One of the most common questions that I get asked from younger craftsmen is, “When should I turn my hobby into a full time business and quit my job?”

This is a question that I do not feel qualified to answer.  Outside of college, I have never had a job.

This usually gets a chuckle in response… but it is the truth.

After I graduated from college I began doing contract work for the man I did my apprenticeship with.

I use the word apprenticeship without a complete understanding as to what a true “apprenticeship” might look like to others in the craft. But more on that in the future.

After some time he offered to sell me the shop and I began my dance with banks to make it happen.

Fifteen years later, years of trial and error, and piles of debt taken and paid off, here we set.

So when someone asks me if they should walk away from a secure career?  Walk away from a steady paycheck?  Maybe even walk away from health insurance, dental, not to mention their own parking spot… I say maybe not.

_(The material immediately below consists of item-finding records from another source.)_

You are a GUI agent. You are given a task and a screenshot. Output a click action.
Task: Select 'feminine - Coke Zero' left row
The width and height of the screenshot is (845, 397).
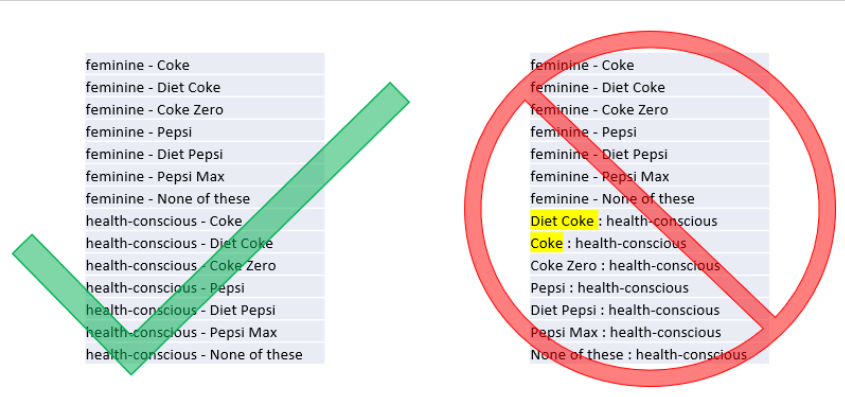[205, 110]
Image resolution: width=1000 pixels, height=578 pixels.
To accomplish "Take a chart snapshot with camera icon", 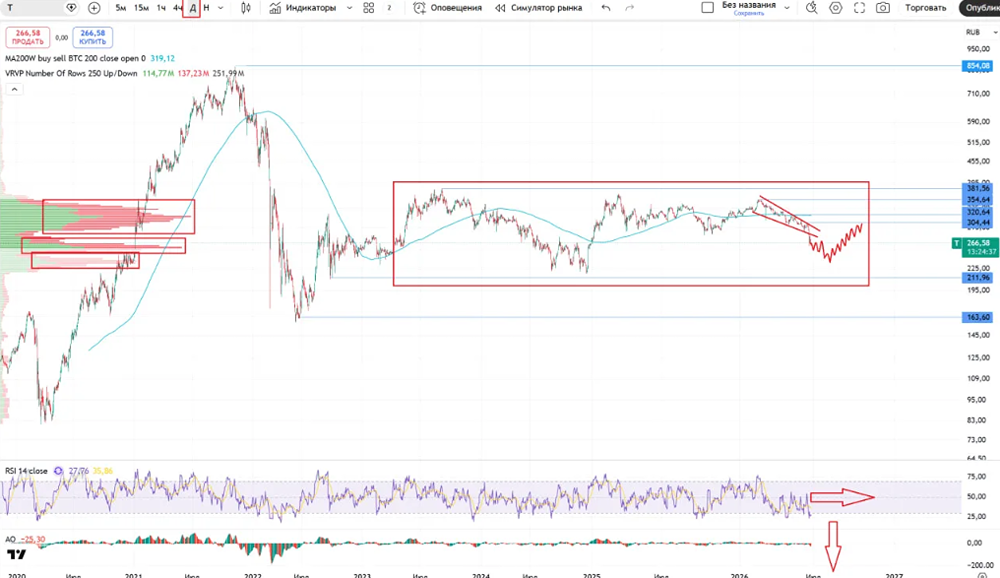I will (883, 8).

I once heard an ole boy say, closing his business and getting a job was like “coming in out of the cold.”

The Cost of Full Time

It’s easy to get excited about our businesses early on. We are making improvements on our skill level, product designs, and figuring out our pricing. With this, we are beginning to see some profits left at the end of the month.

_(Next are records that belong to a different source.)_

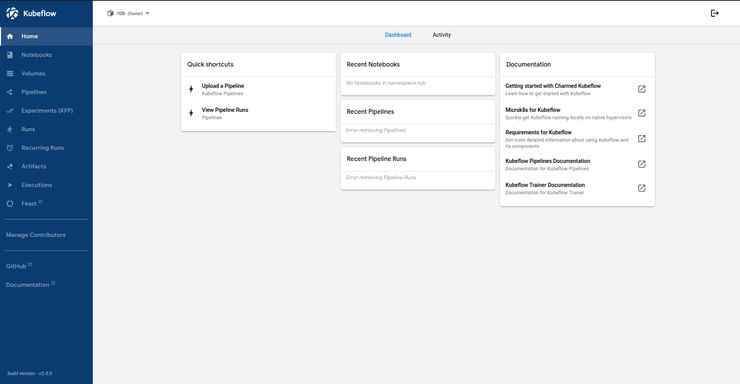Image resolution: width=740 pixels, height=384 pixels.
Task: Open Manage Contributors link
Action: pos(36,235)
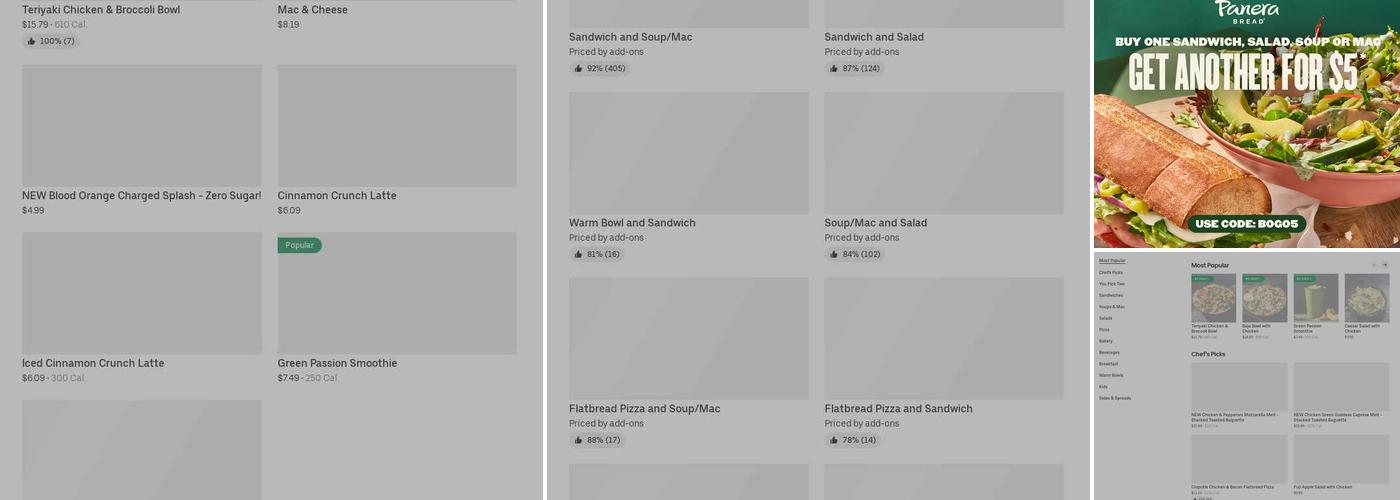Viewport: 1400px width, 500px height.
Task: Click the thumbs-up icon under Sandwich and Soup/Mac
Action: [x=579, y=69]
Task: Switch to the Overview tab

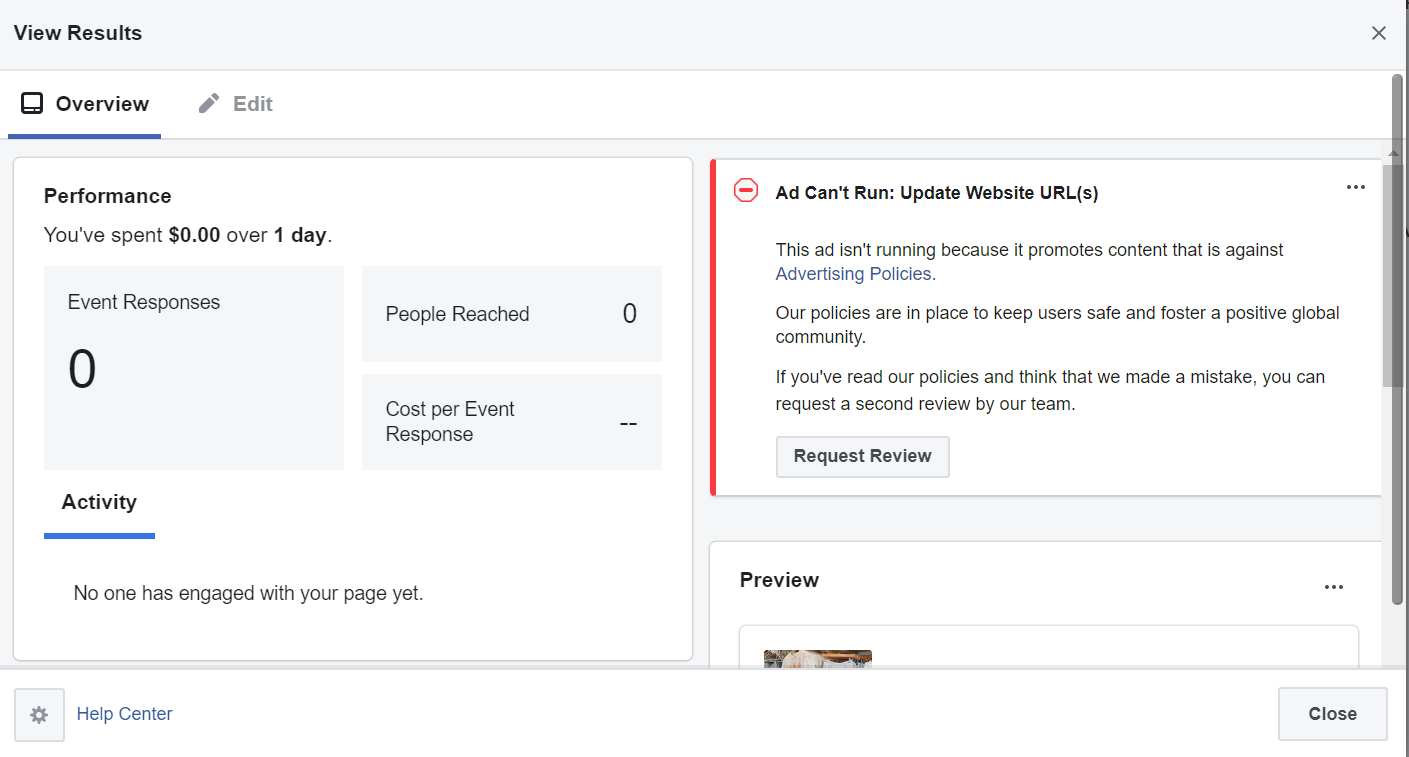Action: point(84,104)
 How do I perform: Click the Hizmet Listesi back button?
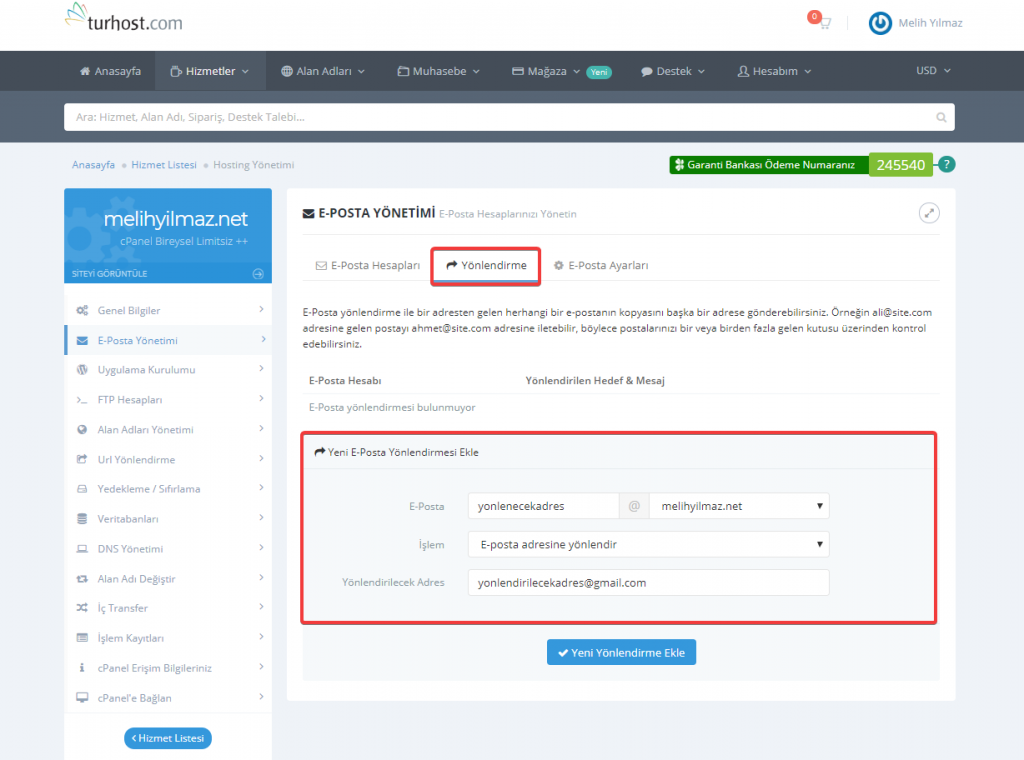click(x=168, y=738)
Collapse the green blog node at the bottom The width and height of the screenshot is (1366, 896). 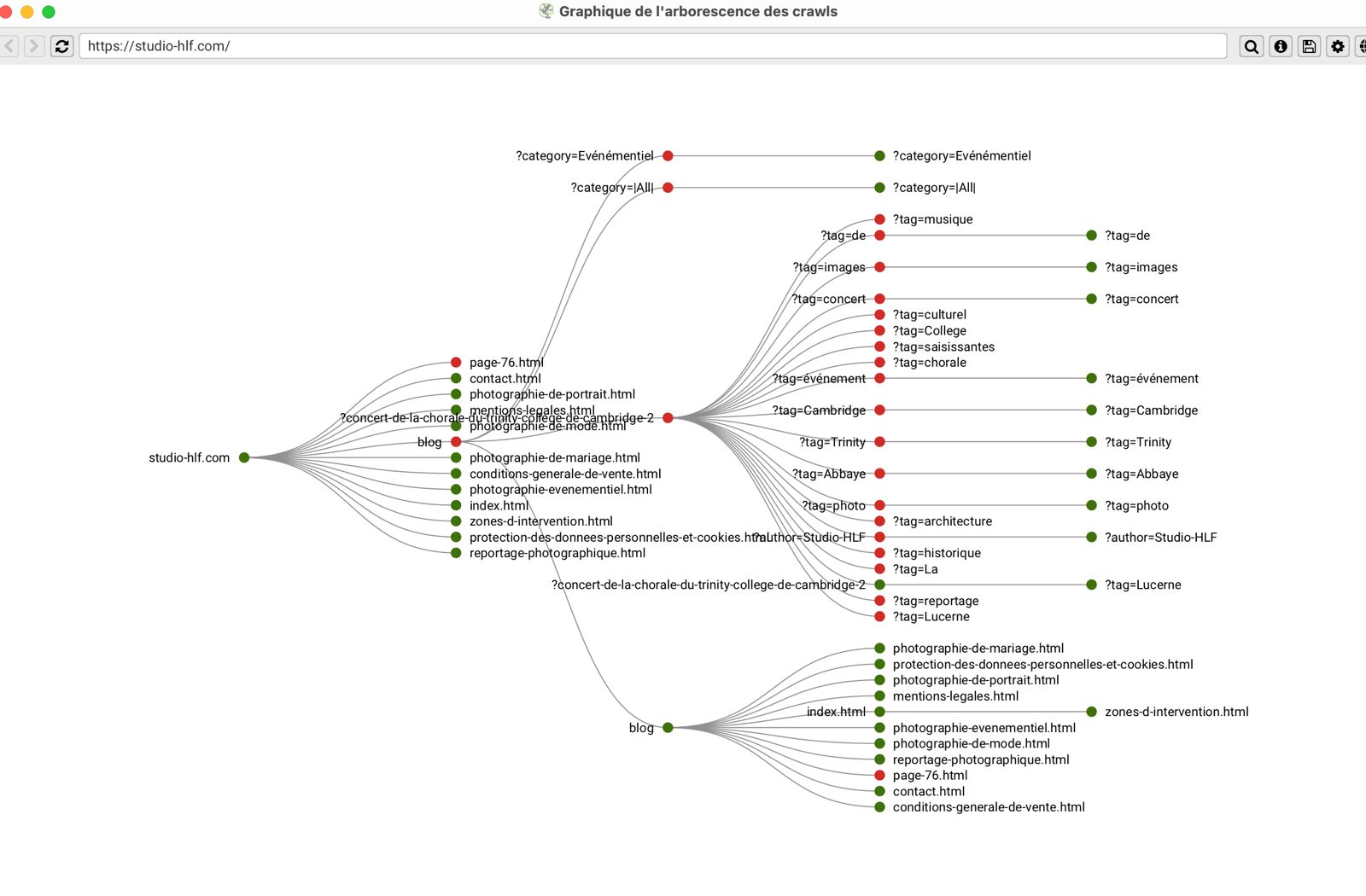click(x=668, y=728)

If only we could put in more time. Then we would make that much more money. Heck, we have gotten the calculator out and figured the math on what we think we might make. We can’t fail! It’s a no-brainer!

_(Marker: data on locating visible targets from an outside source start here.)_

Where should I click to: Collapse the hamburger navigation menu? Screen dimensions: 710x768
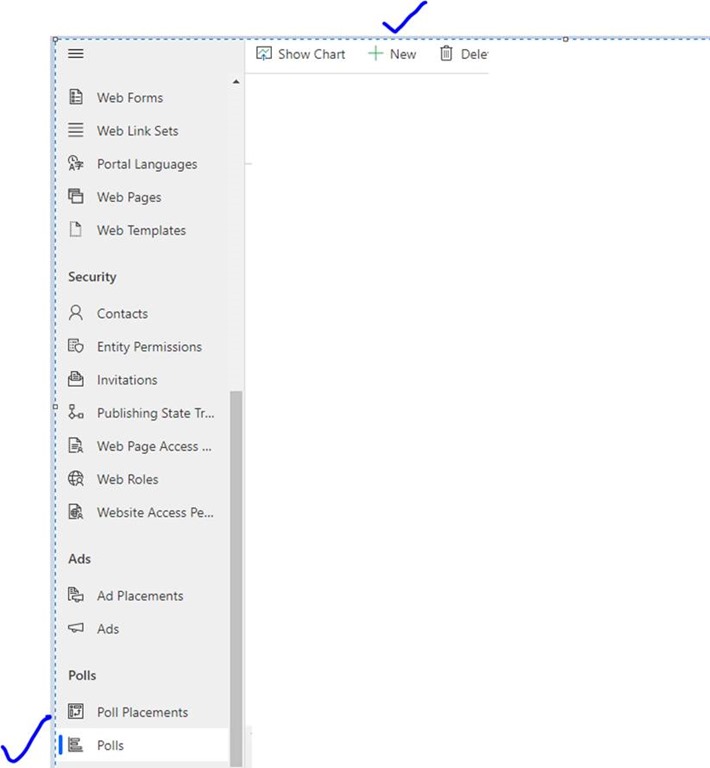point(76,54)
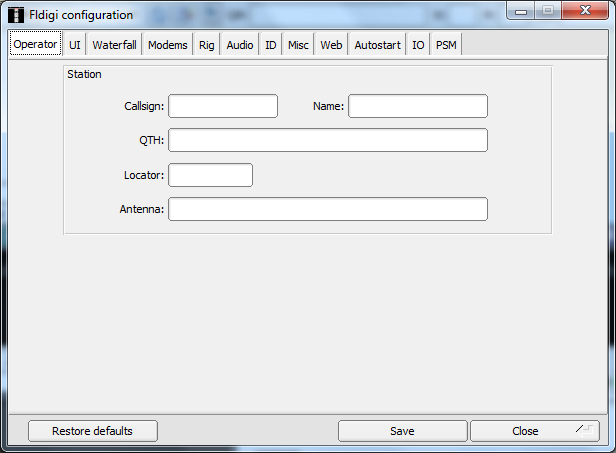Open the Web tab
616x453 pixels.
coord(331,45)
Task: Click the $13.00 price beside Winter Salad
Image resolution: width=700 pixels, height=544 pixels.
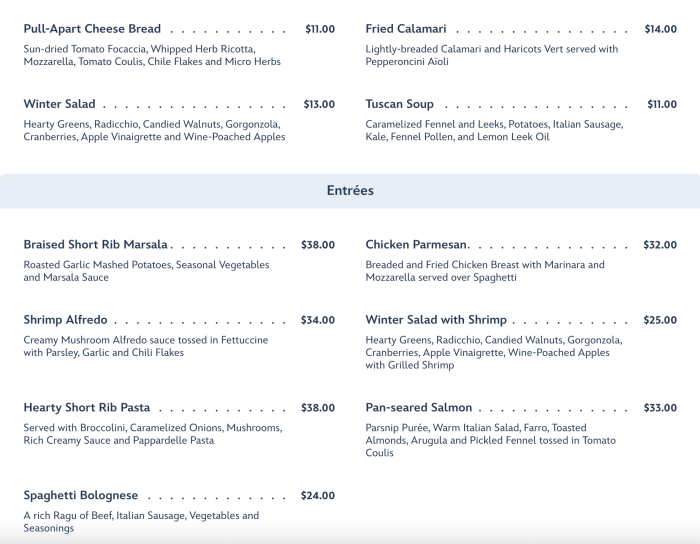Action: (319, 104)
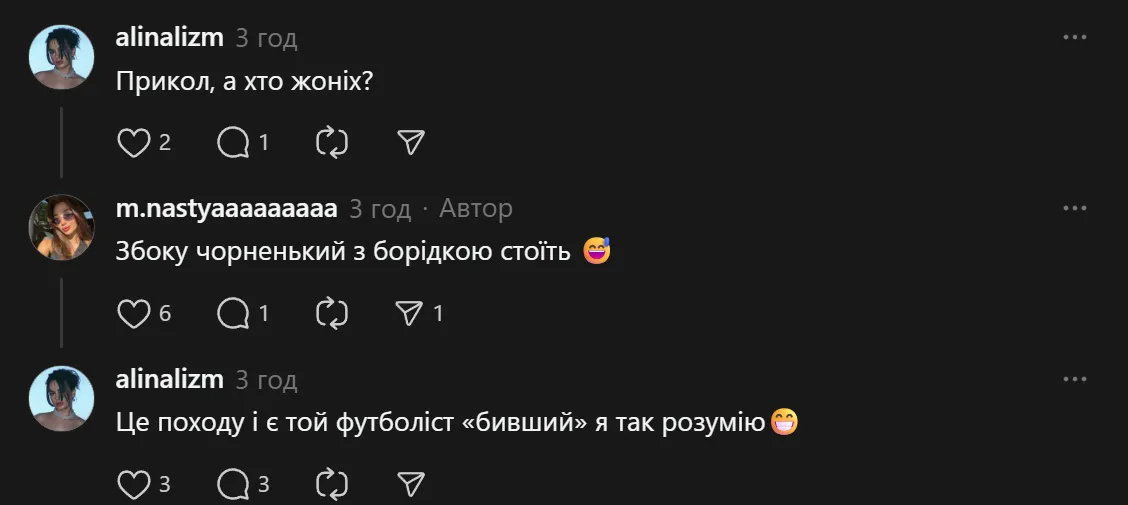
Task: Open 3 replies on the last comment
Action: pos(233,485)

The thing that we forget is all the other areas of a business that require resources when we decide to make it a full time gig.

It’s very easy to feel overconfident in our side hustles. But the thing we have to understand is that there is a ton of things that come with a “real job” that will no longer be there if we make the leap.

This goes farther than just health insurance, steady income, workman’s comp, vacation, and sick days.

When we take something we love, like leather craft, and try to force it to pay for our household, lifestyle, and kids college… the work takes on a whole new appearance to us. It may not happen right away, but it will happen.

Because at that moment, we have taken this thing that we love and put it up in a position of “it has to work.” This is a horrible way to treat the craft that we love.

If it fails to meet our needs, it can leave us struggling financially. Putting a strain on our family and lifestyle. This is a way to create a lot of resentment towards a skill that we once loved and admired.

Resentment Sucks…

I was in that type of a relationship with my beloved craft for a few years in my career.  I had taken something that I couldn’t get enough of and turned it into that one thing that I greatly wanted to quit doing.  I took time out of my schedule during those “dark” years to turn my focus towards trying to use my degree. I felt like I should get a “real job.”

I wanted so bad to come in “out of the cold.”

I smile now looking back on those days in my career, at how naive and immature I was. I look back and wonder what would give a 24 year old recent graduate the confidence to think that he knew the first thing about running a business. And more than that, I laugh thinking, “What was the banker thinking giving that kid a loan!”

Looking back I am glad that my wish to walk away wasn’t answered. Since that time in my life, I have worked on shifting the focus on the business. I have worked to create a business that I now love and plan to do till my ticket is called. But I also know that I could not have gotten to where I am now without the struggle that I went through.

But this is not to say that I would wish that type of timeline on anyone else. I had to experience that struggle and time in the shop’s history only because of the way I started it… unprepared, under trained and naive.

For what it’s worth…

So when a young craftsmen asks me when to take a side hustle or hobby toward a full time business, my answer is always …

If you are in a position in which you have a “real job” that pays for your bills, lifestyle and family, then don’t simply cast that aside so that you can live in your hobby everyday.

Don’t do that to your craft.

Use this season in your life to nurture your skills and craft. Spend time developing your product, honing your business skills, building your tribe of followers and laying the foundation. This will only strengthen your future business and save you the struggle that “is not” mandatory for success in this business.

You are in a unique position to be able to set your financial life on its own path through a full time career.

You can protect your precious leather craft business and keep it from the horrible chore of having to pay for your life. This gives it much better momentum to grow as well as your skill level.

“I have watched so many other people murder their creativity by demanding that their art pay the bills.”
― Elizabeth Gilbert, “Big Magic” (amazon affiliate link for a great book I read last year)

When you get to the point of making the jump, it should be such an easy transition that your family and your finances are not changed at all. It should even be a financial raise for you.

Making the change in this way will make you smile when you look back years later. Your business will be stable and your craft will not be hindered at all with the stress, anxiety and resentment that comes with having to get a project done by Friday so you can get paid and make the light bill.